## ACTIONS TO TAKE
1. In the excerpt on period-luminosity-colour relations, how were the error bars on the fitted coefficients estimated?
2. Write the next part of the excerpt on period-luminosity-colour relations, starting after its final sentence.

## EXCERPT
——
Up: Period-Luminosity-Colour distribution and classification LPVs

5 Period--Luminosity--Colour relationship

5.1 PLC relations

The fitted distributions of period, magnitude and colour correspond to the following PLC relations (where the error bars correspond to $\pm 1\sigma$ deviations, as estimated using Monte Carlo simulations):

Group 1:

$\begin{eqnarray*}M_K & = -1.07_{[\pm 0.50]} \log P & - 0.37_{[\pm 0.13]} (V-K)_0 \\ & & - 1.49_{[\pm 0.72]} \end{eqnarray*}$
$\sigma_M\, =\, 0.63_{[\pm 0.13]}$
Group 2:

$\begin{eqnarray*}M_K & = -0.37_{[\pm 0.94]} \log P & -0.42_{[\pm 0.24]} (V-K)_0\\ & & -3.23_{[\pm 1.35]} \end{eqnarray*}$
$\sigma_M\, =\, 0.32_{[\pm 0.17]}$
Group 3:

$\begin{eqnarray*}M_K & = -1.69_{[\pm 0.54]} \log P & -0.16_{[\pm 0.14]} (V-K)_0\\ & & -2.53_{[\pm 0.78]} \end{eqnarray*}$
$\sigma_M\, =\, 0.50_{[\pm 0.08]}$
Group 4:

$\begin{eqnarray*}M_K & = -0.81_{[\pm 1.72]} \log P & -0.09_{[\pm 0.45]} (V-K)_0\\ & & -4.76_{[\pm 2.48]} \end{eqnarray*}$
$\sigma_M\, =\, 0.48_{[\pm 0.21]}$ .

The coefficients of the relation found for Group 4 are obviously very uncertain. This is not surprising, in view of the small number of stars (14), their small dispersion, and the number of parameters to estimate. For Groups 1, 2 and 4, the error bars on the zero point are relatively large; this is due to the fact that the means of the three variables are far from zero, and thus any slope uncertainty rebounds magnified on the zero point.
——
## LISTED ENTRIES
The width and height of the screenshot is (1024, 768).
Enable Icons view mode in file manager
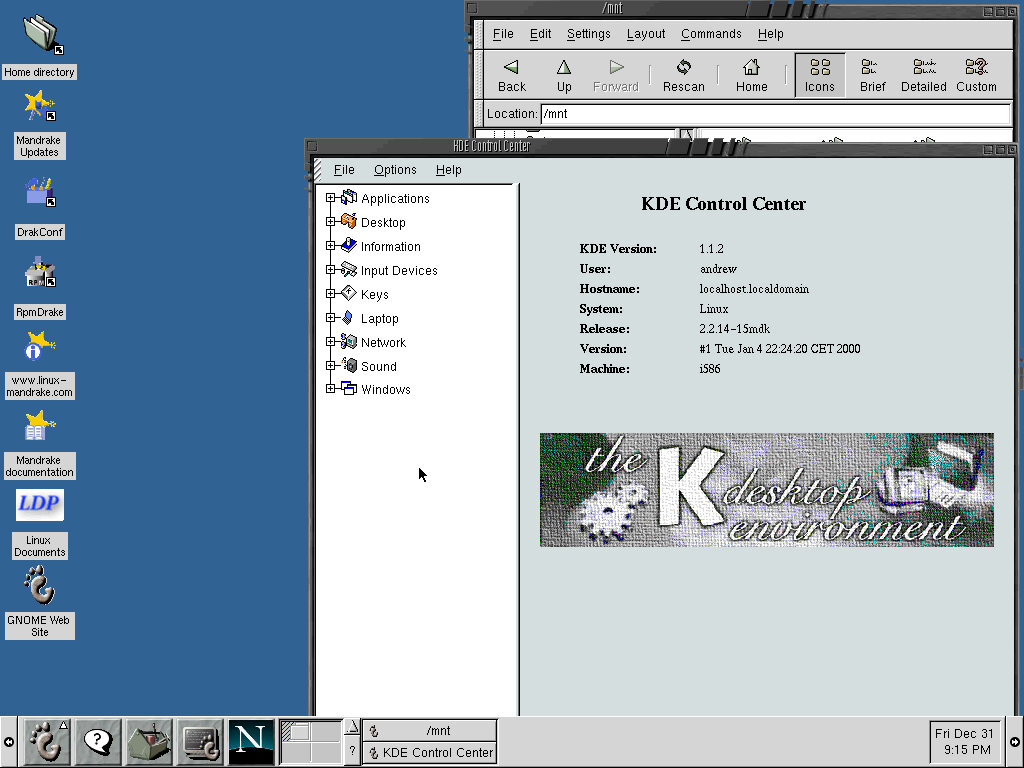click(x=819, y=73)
——
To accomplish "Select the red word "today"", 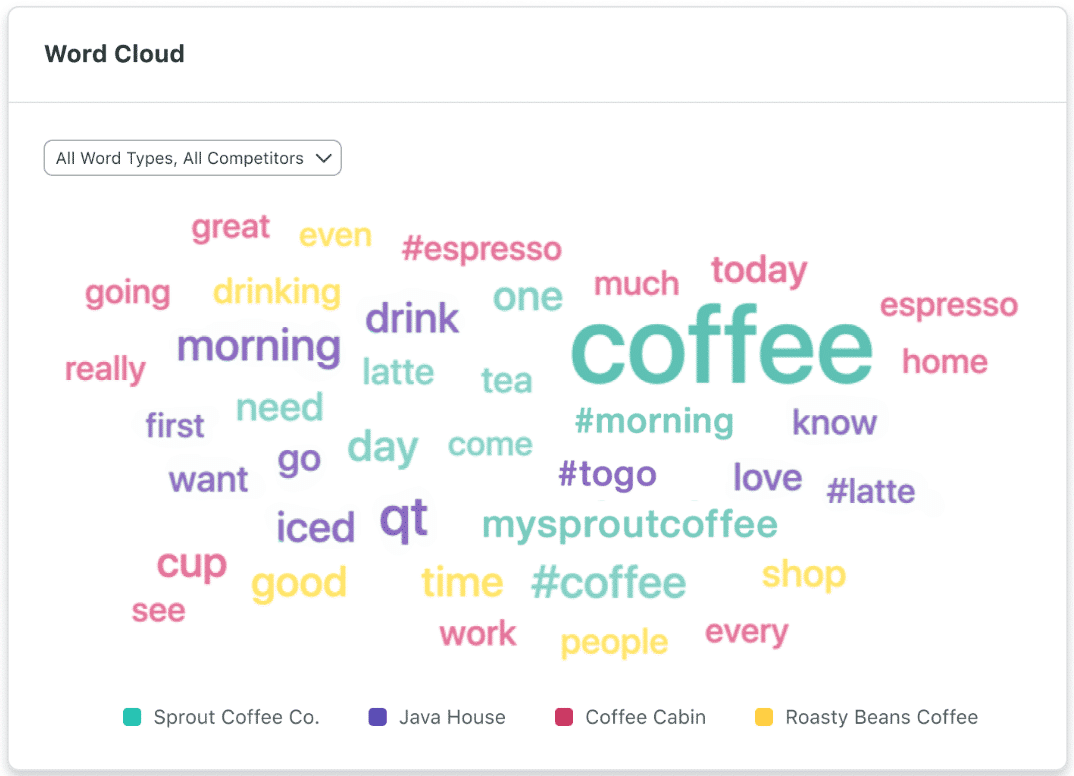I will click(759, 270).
——
## RESPONSES TO THE TASKS
1. With Monte Carlo simulations.

2.
5.2 Projection onto the {P, M_K} plane

The tridimensional model distributions may be projected onto the period-luminosity plane. The elliptic-looking lines shown in Fig. 5 are the projections of the isoprobability contours that, in the mean PLC plane, correspond to a $2\sigma$ deviation. The offset between the data and the model populations is due to the sampling bias, which is suppressed by the LM algorithm (see Appendix A for details). Then, Period-luminosity relations, liable to be compared to the ones observed in the Magellanic Clouds, are derived by means of a linear least-squares fit to the contours. Monte-Carlo simulations, as well as analytic computations, have shown that this is equivalent to a fit onto the projected population itself. Finally, the error bars of the coefficients are estimated, for each group, by applying the standard least-squares procedure to a simulated unbiased sample (thus they may be directly compared to the error bars usually given for the LMC stars).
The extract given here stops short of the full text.